On Tuesday the SQ and Montreal police announced a plan to pool their investigative assets in hopes of reining in the string of gangland style homicides. It is a move similar to the one sparked by the rising death toll in the criminal biker wars that ravaged Quebec in the mid and late 1990s.

“Intelligence is the sinew of war,” said Lapointe, who added that such partnerships had proved their worth in the past. “We want to send a clear message to these individuals: We are going to find you and we are going to charge you.”

The new unit will see two SQ detectives stationed at the Montreal police’s major crimes unit, one Montreal detective will work out of the SQ’s South Shore branch and another has been assigned to the provincial police’s north shore division.

Intelligence sharing between the agencies led to the arrest of four people last month in connection to the 2016 killing of four Montreal mobsters. Two of the victims, Rocco Sollecito and Lorenzo Giordano, have links to the Rizutto clan.

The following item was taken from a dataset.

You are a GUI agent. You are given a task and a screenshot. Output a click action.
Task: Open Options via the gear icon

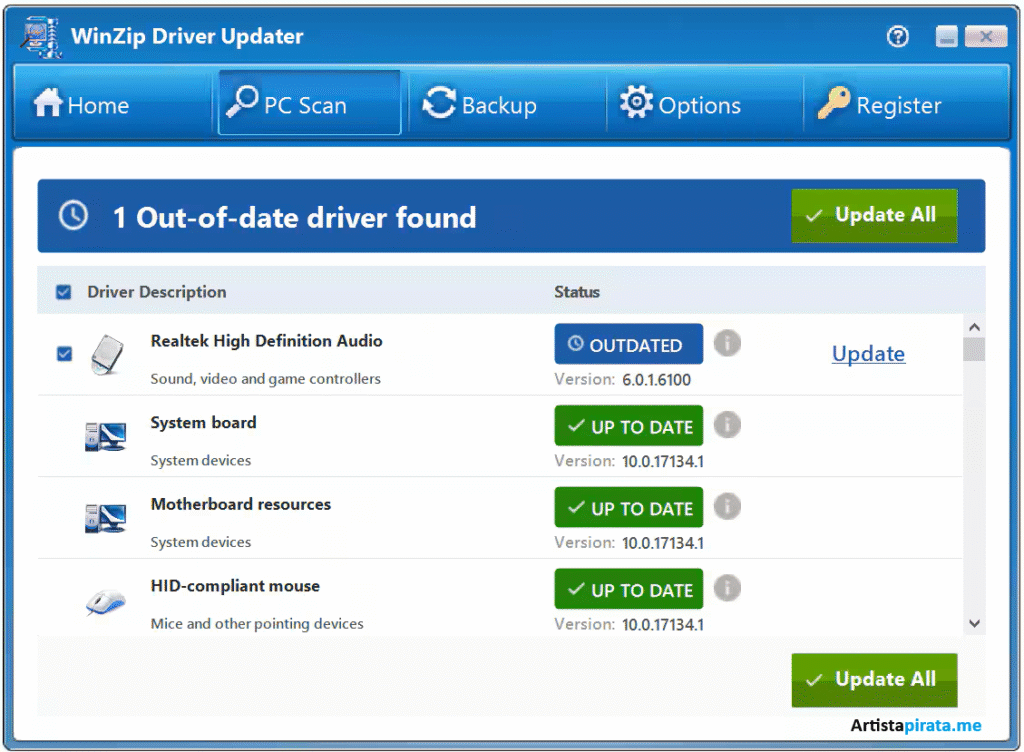pos(637,102)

In an earlier interview with the Montreal Gazette, Lapointe said the shooting death of Salvatore Scoppa — who was killed in the lobby of a Sheraton Hotel in May — was probably revenge for the Sollecito and Giordano murders.

“We want to shatter the myth that we never solve these crimes,” said Lapointe. “These four murders that we solved is evidence that — when we work together — we can find solutions and ways to arrest the people who committed these murders.”

Police say while they can observe broad trends in the criminal underworld, it’s more difficult to untangle the motive behind each individual killing. Police know, for instance, that the Mafia has been in disarray since the death of Vito Rizzuto six years ago. But investigating each homicide comes with one huge obstacle: It’s nearly impossible to get members of the Mafia to testify against each other.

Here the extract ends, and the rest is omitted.